EXERCISE BRIEF
Pull out the data verbatim, starting at the line that contains "Task: Tap the step number 2 badge" and ending at the line that contains "Action: click(238, 473)", with both of those lines included.

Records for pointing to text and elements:
○ ○ ○ ○
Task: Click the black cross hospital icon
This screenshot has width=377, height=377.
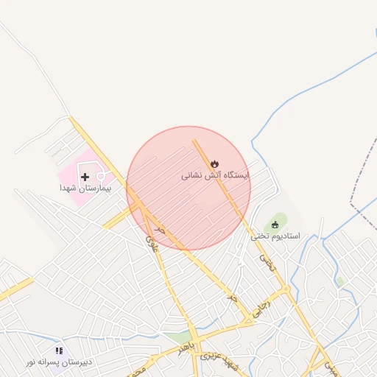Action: (x=85, y=177)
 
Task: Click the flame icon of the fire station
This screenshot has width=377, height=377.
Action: (x=214, y=163)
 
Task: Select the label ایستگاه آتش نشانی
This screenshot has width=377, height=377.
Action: (x=216, y=176)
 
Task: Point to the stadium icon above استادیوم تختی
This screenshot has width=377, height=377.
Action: (x=276, y=224)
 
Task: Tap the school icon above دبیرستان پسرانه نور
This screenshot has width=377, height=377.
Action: (x=59, y=351)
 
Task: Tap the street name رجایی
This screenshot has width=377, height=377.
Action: (x=261, y=307)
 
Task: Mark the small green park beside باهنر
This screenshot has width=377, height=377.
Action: (x=177, y=337)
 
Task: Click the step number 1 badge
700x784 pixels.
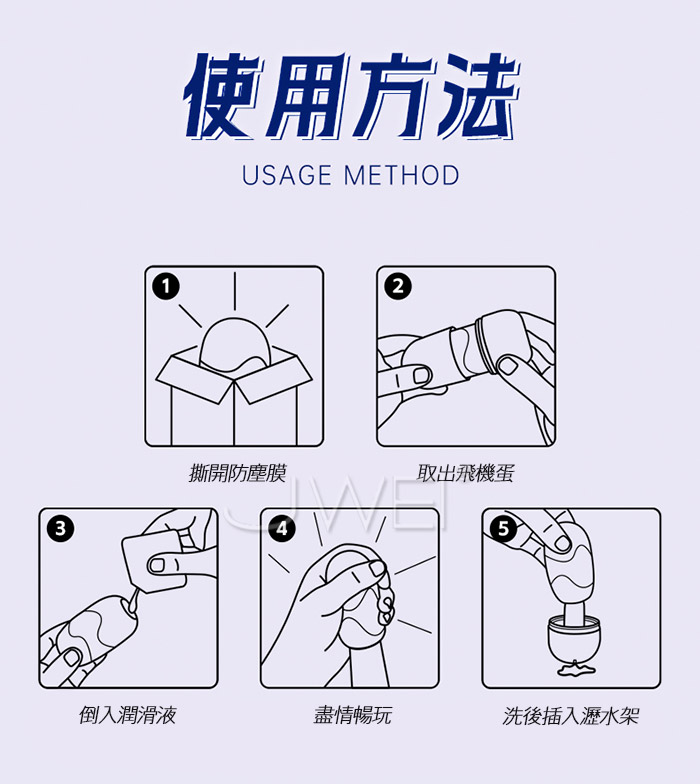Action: click(166, 286)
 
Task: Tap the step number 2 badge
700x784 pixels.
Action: click(398, 286)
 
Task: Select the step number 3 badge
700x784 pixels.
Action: click(60, 528)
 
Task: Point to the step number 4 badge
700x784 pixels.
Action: click(282, 528)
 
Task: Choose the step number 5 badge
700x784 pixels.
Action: click(504, 528)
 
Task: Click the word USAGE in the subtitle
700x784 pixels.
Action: click(287, 176)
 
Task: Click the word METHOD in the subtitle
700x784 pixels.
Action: click(402, 176)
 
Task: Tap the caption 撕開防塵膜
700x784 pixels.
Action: click(238, 473)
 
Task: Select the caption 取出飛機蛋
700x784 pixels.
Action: click(466, 473)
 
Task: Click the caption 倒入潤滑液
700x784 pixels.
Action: click(128, 715)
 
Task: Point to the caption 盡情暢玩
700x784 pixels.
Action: click(352, 715)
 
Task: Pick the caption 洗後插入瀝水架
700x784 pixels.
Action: click(571, 716)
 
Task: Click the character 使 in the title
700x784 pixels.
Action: click(224, 95)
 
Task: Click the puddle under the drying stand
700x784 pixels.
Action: click(576, 668)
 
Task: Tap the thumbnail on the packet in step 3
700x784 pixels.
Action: click(158, 565)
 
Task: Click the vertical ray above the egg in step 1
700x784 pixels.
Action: click(234, 291)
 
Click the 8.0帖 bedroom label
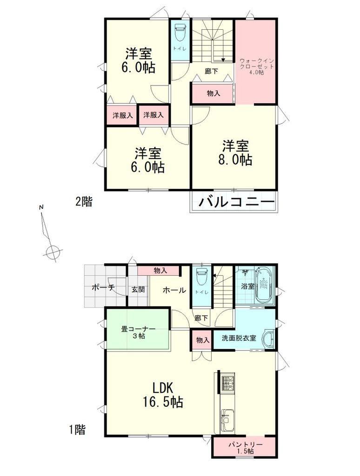pos(235,152)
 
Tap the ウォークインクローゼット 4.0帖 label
pos(256,66)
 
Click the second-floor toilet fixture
pos(180,33)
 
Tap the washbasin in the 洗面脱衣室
pos(268,338)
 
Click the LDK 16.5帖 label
pos(163,395)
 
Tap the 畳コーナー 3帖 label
pos(138,332)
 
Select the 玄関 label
pos(138,289)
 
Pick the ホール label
pos(174,290)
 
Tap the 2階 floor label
pos(84,202)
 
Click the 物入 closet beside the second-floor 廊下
pos(213,93)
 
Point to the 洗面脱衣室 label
pos(239,337)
○ ○ ○ ○
COMPLETED TASK
Task: Tap the step number 2 badge
700x784 pixels.
Action: click(398, 286)
 
Task: Select the step number 3 badge
700x784 pixels.
Action: click(60, 528)
 
Task: Point to the step number 4 badge
700x784 pixels.
Action: click(282, 528)
 
Task: Choose the step number 5 badge
700x784 pixels.
Action: click(504, 528)
 
Task: Click the word USAGE in the subtitle
700x784 pixels.
Action: click(287, 176)
 
Task: Click the word METHOD in the subtitle
700x784 pixels.
Action: click(402, 176)
 
Task: Tap the caption 撕開防塵膜
700x784 pixels.
Action: click(238, 473)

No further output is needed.